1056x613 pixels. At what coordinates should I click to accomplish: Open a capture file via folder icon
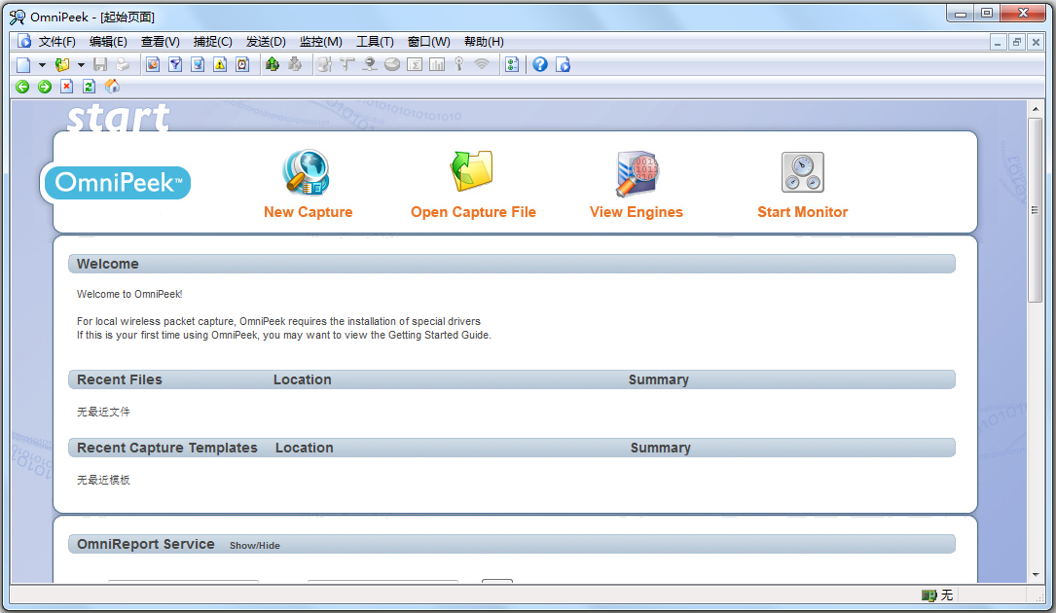click(472, 173)
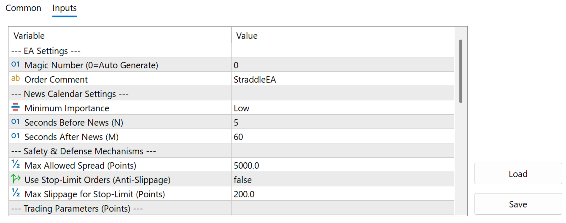
Task: Select the Inputs tab
Action: coord(65,8)
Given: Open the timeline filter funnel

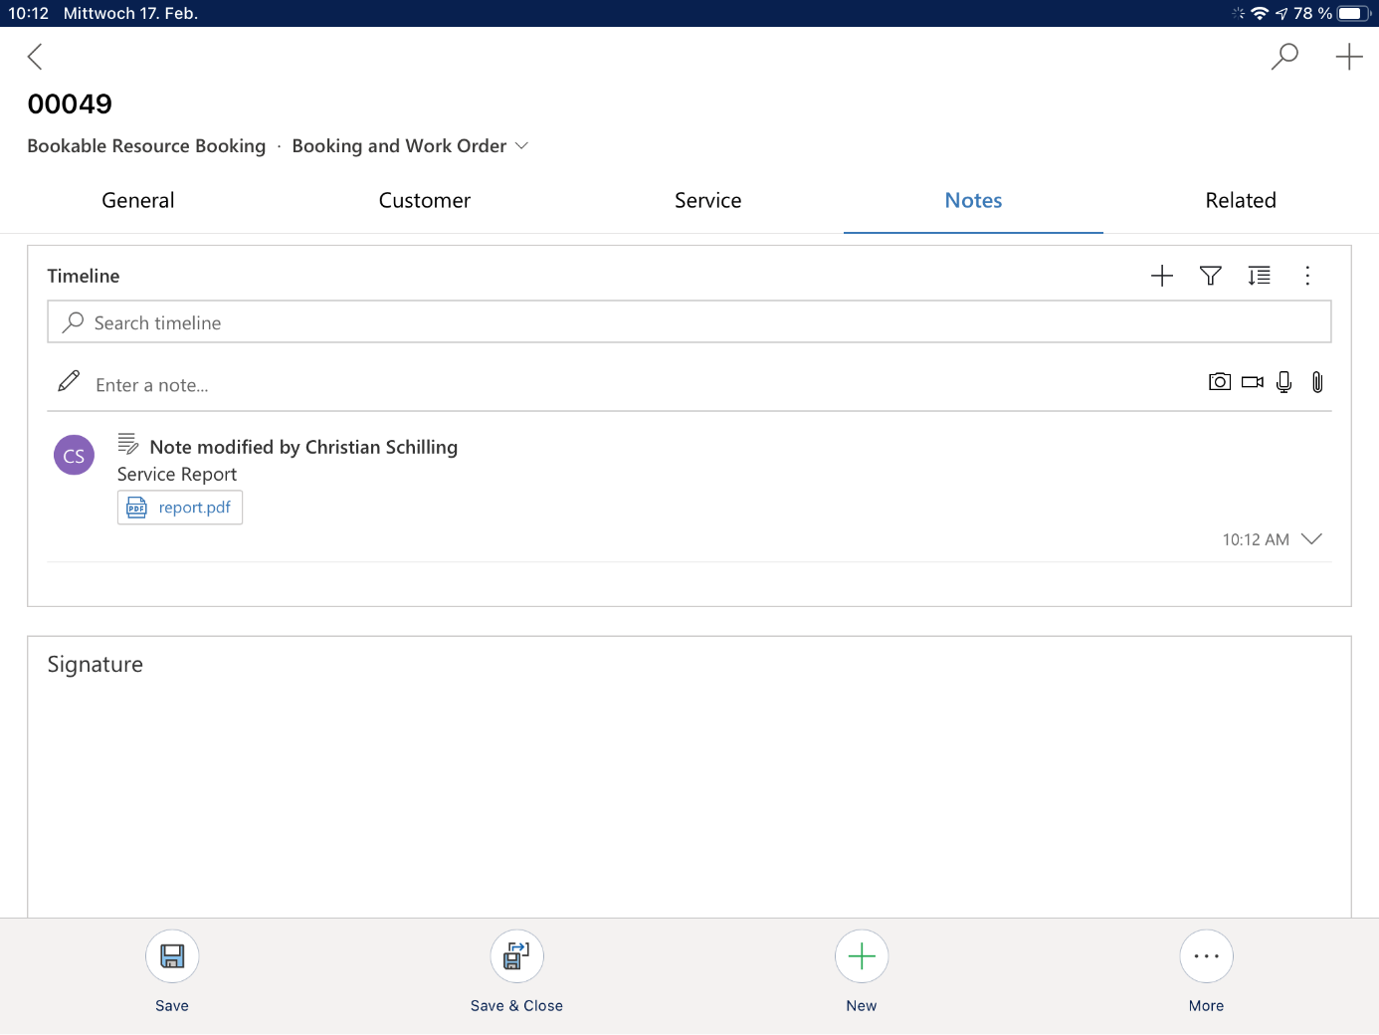Looking at the screenshot, I should [x=1210, y=276].
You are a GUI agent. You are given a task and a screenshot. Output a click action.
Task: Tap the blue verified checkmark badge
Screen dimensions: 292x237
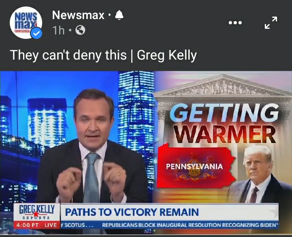point(37,33)
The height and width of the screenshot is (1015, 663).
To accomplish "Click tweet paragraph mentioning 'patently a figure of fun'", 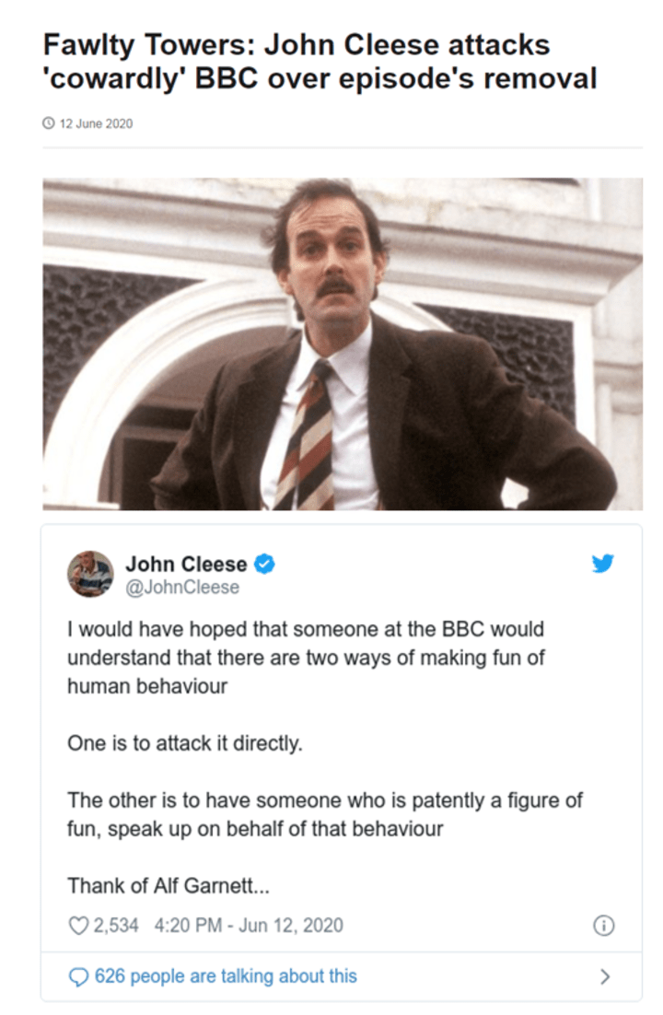I will (325, 814).
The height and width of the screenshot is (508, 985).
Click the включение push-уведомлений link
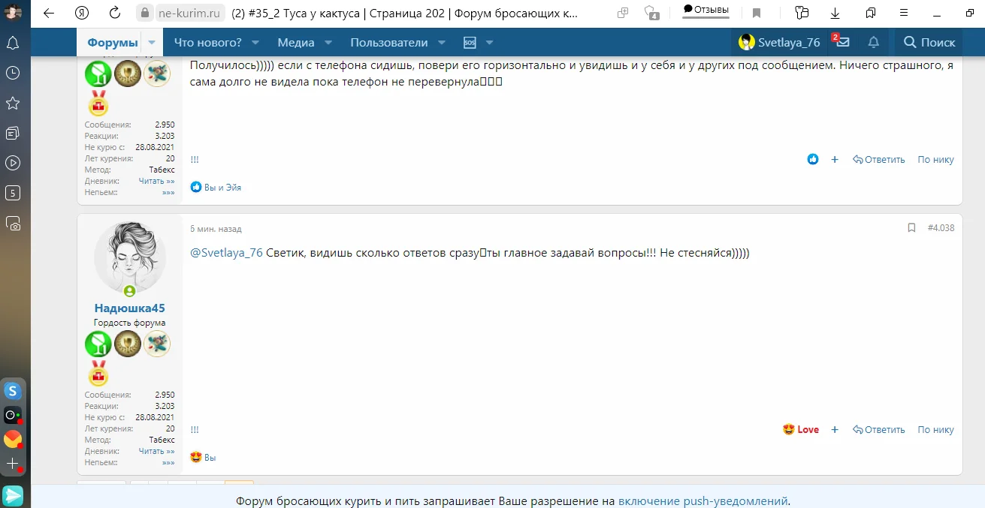pos(702,501)
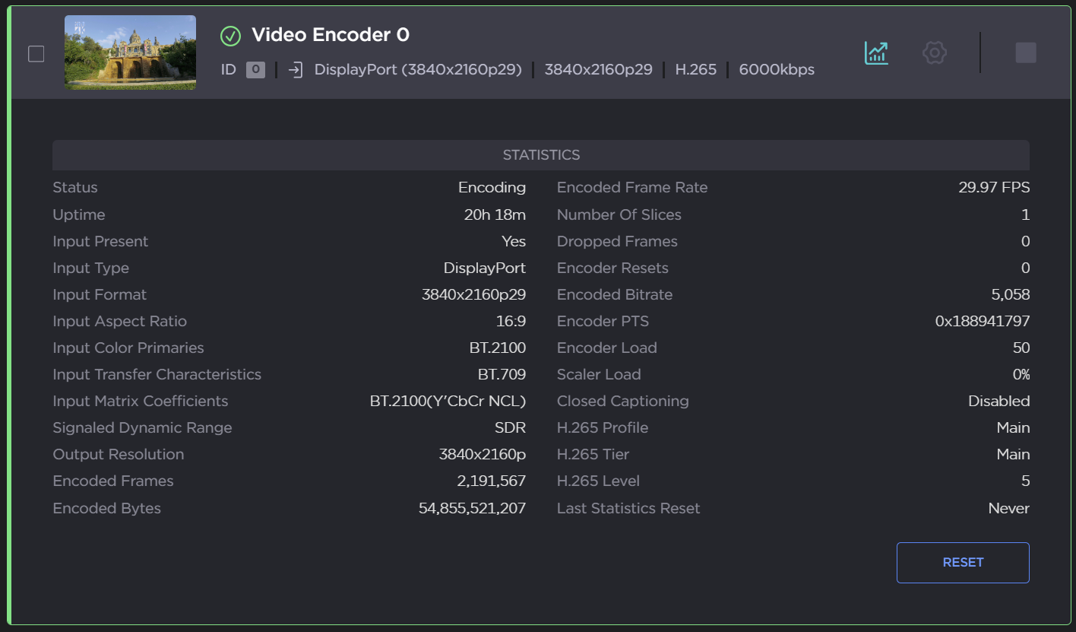Click the Video Encoder 0 title
Image resolution: width=1076 pixels, height=632 pixels.
330,35
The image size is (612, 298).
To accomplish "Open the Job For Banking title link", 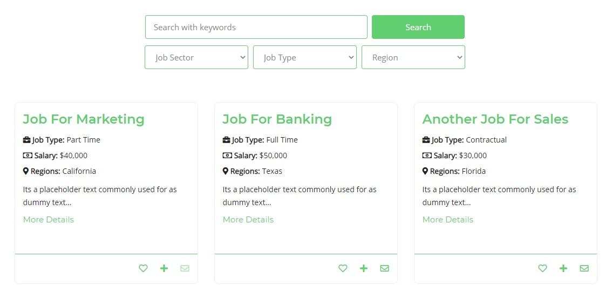I will point(277,119).
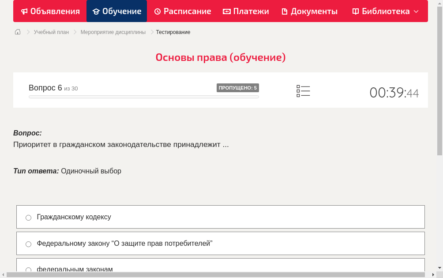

##########

Task description
The answer should contain only the lines from the beginning of the material above through the line with "Task: Tap the blue verified checkmark badge", retyped exactly, with the pictures removed.

Result
1056x613 pixels. At what coordinates should I click to accomplish: Open a capture file via folder icon
click(472, 173)
Task: Select the Inputs tab
Action: coord(65,8)
Given: Open the timeline filter funnel

Looking at the screenshot, I should [x=1210, y=276].
You are a GUI agent. You are given a task and a screenshot. Output a click action.
Task: Tap the blue verified checkmark badge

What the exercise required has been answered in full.